Causes of Thrombocytosis
Thrombocytosis is primarily caused by either primary (clonal) disorders or secondary (reactive) conditions, with secondary causes accounting for over 80% of cases. 1
Primary (Clonal) Thrombocytosis (12.5% of cases)
Primary thrombocytosis occurs due to clonal disorders, mainly myeloproliferative neoplasms (MPNs):
Essential Thrombocythemia (ET)
- Characterized by sustained platelet count ≥450×10⁹/L
- Associated with JAK2 V617F mutation in ~50% of cases 2
- CALR and MPL mutations may also be present
Polycythemia Vera (PV)
- JAK2 V617F mutation present in >90% of cases 2
- Often presents with elevated red blood cells and platelets
Primary Myelofibrosis (PMF)
- JAK2 V617F mutation in ~50% of cases 2
- Associated with bone marrow fibrosis
Chronic Myeloid Leukemia
- Associated with BCR-ABL1 fusion gene
Secondary (Reactive) Thrombocytosis (83.1% of cases)
Secondary thrombocytosis is much more common and occurs in response to various conditions:
Tissue Injury (32.2%) 1
- Surgical procedures
- Trauma
- Burns
Infections (17.1%) 1
- Bacterial, viral, or fungal infections
- Particularly common in children
Chronic Inflammatory Disorders (11.7%) 1
- Rheumatoid arthritis
- Inflammatory bowel disease
- Adult-onset Still's disease 3
- Vasculitis
Iron Deficiency Anemia (11.1%) 1
- Common cause, especially in children
Malignancy
- Solid tumors (lung, gastrointestinal, breast)
- Lymphomas
Post-Splenectomy or Hyposplenism
- Due to loss of splenic platelet pooling
Medications
- Corticosteroids
- Epinephrine
- Vincristine
Acute Blood Loss
- Post-hemorrhagic response
Rebound from Myelosuppression
- Following chemotherapy or bone marrow recovery
Pregnancy and Hormonal Factors
- Pregnancy can increase thrombotic risk 3
Clinical Significance and Complications
The clinical significance of thrombocytosis varies based on etiology:
Thrombotic Risk
Bleeding Risk
- Paradoxically, extreme thrombocytosis can sometimes cause bleeding due to acquired von Willebrand syndrome
Diagnostic Approach
When evaluating thrombocytosis:
Exclude secondary causes first
- Active malignancy, chronic inflammatory disease, splenectomy, and iron deficiency are strongly associated with secondary thrombocytosis 4
Laboratory evaluation
- Complete blood count with peripheral smear
- Iron studies (ferritin, transferrin saturation)

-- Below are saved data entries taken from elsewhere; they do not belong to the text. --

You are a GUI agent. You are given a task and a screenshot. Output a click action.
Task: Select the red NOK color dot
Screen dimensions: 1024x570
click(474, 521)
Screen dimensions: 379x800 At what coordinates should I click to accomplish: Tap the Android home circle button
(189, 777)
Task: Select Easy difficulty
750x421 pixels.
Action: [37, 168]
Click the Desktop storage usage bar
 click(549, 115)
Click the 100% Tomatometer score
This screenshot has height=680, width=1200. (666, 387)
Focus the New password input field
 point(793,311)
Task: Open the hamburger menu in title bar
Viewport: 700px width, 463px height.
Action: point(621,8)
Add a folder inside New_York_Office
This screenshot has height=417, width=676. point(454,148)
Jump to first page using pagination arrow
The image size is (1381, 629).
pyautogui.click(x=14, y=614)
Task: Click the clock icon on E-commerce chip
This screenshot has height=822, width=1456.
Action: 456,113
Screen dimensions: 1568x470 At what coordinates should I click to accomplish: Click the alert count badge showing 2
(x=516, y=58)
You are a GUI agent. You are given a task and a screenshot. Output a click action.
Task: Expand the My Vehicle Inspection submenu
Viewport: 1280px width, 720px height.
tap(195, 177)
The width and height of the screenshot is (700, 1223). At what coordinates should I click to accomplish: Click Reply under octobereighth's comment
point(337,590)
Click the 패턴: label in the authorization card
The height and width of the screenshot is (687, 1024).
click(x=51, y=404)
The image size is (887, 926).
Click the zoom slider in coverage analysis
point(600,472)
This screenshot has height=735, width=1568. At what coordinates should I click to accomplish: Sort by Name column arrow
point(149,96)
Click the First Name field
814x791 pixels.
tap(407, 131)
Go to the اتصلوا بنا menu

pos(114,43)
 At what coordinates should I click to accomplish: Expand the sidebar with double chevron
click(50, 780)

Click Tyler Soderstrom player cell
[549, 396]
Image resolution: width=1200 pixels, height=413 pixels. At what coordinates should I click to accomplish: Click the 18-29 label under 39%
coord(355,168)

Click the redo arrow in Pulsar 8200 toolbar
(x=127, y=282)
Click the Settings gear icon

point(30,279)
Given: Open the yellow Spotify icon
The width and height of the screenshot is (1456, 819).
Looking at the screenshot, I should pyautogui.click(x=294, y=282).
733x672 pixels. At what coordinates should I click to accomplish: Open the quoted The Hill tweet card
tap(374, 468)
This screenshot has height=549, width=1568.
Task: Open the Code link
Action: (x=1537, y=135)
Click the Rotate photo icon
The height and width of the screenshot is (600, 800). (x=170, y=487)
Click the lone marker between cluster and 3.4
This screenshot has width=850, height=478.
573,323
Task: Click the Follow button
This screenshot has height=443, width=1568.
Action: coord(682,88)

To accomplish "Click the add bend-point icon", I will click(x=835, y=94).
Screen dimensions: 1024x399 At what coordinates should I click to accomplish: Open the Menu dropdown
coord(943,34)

- Inflammatory markers (ESR, CRP)
- Molecular testing for JAK2, CALR, and MPL mutations if primary thrombocytosis is suspected
Clinical factors suggesting primary thrombocytosis
- History of arterial thrombosis
- Higher hemoglobin, MCV, RDW, and MPV 4
- Persistent unexplained thrombocytosis
- Family history of myeloproliferative disorders
Common Pitfalls
- Overlooking secondary causes: Always rule out common reactive causes before pursuing extensive workup for primary thrombocytosis
- Misinterpreting platelet count thresholds: Mild thrombocytosis (450-700×10⁹/L) is most commonly reactive, while extreme thrombocytosis (>1,000×10⁹/L) may be seen in either primary or secondary causes
- Assuming thrombosis risk is proportional to platelet count: The risk of thrombosis in primary thrombocytosis is not directly proportional to the degree of thrombocytosis
- Failing to recognize that the presence of a condition associated with reactive thrombocytosis does not exclude the possibility of essential thrombocythemia if other diagnostic criteria are met 2
In pediatric populations, reactive thrombocytosis is particularly common (occurring in 3-13% of hospitalized children), with primary thrombocytosis being extremely rare (incidence of one per million children) 5.